It is with this spirit, that it is extremely important to take this opportunity to come to understand how the last great renaissance had occurred in Italy, such that those same forces which sabotaged its momentum half a millennium ago will not be able to do so again.

The Apollo Project of the 15th Century

To this day, over 550 years after its construction, the Santa Maria del Fiore cathedral remains a proudly cherished national treasure of the Italians, attracting tourists from all over the world to gaze upon its magnificence in person. It is not only appreciated for its incredible beauty but also as the largest masonry dome ever to be built visible from any point within the city of Florence, almost as a second moon, which is fitting since it was in many ways likened to the Apollo Project of that time. However, many may not be aware of the incredible obstacles that stood in the way of its completion, and which many at the time thought made its success impossible. This is where the brilliant minds of Dante Alighieri, Filippo Brunelleschi and Leonardo Da Vinci come into play.
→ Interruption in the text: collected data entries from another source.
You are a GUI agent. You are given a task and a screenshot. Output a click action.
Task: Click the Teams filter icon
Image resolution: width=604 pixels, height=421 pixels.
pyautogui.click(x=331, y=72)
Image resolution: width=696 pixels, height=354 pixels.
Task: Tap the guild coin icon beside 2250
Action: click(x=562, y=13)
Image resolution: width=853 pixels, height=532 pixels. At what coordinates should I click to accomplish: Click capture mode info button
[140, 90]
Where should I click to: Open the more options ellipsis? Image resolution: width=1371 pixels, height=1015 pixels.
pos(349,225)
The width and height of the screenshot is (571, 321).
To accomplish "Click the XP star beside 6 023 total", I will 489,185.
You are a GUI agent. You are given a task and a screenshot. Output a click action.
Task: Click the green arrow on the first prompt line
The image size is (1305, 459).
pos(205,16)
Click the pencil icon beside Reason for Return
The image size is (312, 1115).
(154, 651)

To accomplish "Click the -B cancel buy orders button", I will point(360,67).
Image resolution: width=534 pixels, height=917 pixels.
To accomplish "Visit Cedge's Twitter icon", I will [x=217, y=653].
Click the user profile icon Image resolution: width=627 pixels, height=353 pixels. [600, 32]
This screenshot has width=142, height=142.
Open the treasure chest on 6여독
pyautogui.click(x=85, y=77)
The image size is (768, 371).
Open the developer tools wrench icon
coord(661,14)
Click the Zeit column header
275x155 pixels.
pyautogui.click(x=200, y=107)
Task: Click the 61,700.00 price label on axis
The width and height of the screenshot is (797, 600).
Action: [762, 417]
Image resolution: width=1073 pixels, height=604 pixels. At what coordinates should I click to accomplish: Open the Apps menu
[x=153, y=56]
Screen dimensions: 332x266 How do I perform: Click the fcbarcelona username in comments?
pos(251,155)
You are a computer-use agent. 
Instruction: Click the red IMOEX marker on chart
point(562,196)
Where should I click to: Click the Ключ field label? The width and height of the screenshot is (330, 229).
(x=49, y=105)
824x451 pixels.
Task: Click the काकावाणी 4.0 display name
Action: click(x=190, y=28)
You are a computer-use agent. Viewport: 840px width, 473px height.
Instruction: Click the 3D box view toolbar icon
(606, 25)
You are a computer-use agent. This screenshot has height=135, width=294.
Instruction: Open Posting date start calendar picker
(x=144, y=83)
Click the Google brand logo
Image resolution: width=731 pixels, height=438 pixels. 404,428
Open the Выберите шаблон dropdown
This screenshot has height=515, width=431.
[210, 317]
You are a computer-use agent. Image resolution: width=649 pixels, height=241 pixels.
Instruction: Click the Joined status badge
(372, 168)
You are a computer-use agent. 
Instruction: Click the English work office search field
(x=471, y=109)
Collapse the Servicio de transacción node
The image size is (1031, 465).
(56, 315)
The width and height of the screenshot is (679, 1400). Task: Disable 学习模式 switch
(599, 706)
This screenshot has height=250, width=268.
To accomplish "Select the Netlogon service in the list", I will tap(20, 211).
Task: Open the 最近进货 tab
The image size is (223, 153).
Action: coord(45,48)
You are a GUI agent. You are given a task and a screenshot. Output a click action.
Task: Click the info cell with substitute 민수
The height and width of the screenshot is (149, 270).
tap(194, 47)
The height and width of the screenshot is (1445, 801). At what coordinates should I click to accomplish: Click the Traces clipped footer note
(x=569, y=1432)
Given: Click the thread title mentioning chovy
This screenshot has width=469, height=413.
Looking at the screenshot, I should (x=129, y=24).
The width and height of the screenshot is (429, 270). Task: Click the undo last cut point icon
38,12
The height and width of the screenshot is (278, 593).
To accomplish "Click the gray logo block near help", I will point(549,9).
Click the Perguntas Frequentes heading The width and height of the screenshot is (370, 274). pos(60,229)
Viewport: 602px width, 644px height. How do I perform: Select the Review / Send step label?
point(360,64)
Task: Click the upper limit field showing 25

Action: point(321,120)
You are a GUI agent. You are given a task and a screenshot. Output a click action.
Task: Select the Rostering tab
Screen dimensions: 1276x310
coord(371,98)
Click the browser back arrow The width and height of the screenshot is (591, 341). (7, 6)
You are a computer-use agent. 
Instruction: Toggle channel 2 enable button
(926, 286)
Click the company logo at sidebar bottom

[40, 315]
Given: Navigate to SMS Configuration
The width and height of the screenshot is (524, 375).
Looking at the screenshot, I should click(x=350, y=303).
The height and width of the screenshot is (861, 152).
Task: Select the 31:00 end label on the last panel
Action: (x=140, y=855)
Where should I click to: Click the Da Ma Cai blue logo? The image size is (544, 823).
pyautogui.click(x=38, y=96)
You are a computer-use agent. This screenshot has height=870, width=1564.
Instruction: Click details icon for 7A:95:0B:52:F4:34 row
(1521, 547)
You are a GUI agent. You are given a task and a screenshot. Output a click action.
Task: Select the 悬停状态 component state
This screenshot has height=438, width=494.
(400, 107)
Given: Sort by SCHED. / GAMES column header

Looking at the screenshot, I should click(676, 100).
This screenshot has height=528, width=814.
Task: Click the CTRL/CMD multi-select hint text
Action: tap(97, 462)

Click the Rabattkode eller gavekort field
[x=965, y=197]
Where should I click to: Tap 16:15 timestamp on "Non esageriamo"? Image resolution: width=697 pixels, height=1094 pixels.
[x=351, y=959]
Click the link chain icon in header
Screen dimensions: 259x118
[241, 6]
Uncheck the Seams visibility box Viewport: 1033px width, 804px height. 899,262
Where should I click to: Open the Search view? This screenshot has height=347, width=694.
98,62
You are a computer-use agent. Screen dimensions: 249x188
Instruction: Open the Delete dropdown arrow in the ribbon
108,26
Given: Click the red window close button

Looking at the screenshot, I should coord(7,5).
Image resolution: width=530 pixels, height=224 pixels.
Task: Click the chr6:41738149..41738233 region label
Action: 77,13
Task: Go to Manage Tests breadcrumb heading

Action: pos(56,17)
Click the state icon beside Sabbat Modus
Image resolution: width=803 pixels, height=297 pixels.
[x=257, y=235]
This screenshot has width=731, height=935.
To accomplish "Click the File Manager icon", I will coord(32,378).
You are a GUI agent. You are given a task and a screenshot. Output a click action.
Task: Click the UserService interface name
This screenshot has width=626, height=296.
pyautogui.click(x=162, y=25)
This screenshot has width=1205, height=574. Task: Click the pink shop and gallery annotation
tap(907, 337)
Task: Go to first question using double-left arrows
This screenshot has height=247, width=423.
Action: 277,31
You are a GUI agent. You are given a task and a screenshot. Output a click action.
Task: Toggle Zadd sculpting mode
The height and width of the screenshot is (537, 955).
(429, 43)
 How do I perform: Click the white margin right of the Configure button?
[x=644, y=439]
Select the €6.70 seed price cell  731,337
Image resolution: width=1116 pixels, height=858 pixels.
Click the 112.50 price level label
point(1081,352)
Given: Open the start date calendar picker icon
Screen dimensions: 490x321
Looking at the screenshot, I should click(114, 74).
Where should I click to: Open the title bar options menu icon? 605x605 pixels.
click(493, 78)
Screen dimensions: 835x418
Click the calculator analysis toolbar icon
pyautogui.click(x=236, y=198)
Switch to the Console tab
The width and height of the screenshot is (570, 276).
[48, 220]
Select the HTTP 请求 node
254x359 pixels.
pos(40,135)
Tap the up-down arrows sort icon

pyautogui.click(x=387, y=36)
The Ushering In of the Dark Age

Before we can fully appreciate what was accomplished by the successful building of the dome, the state of not only Italy but most of Europe at the time needs to be understood. In 1345, the biggest financial crash in history hit Europe. The Venetian controlled Peruzzi and Bardi family banks had overextended themselves in loans, primarily to King Edward III in his cause against the French which would end up as the 'Hundred Years War', and already being neck high in the speculative financial bubble of the woollen industry, would be completely ruined after decades of bad gambles. With King Edward III repudiating his war debts in 1343 to all foreign banks, the already overly-extended Bardi and Peruzzi banks could not sustain themselves for much longer and in 1345 led Europe into what would become the peak period of the dark age.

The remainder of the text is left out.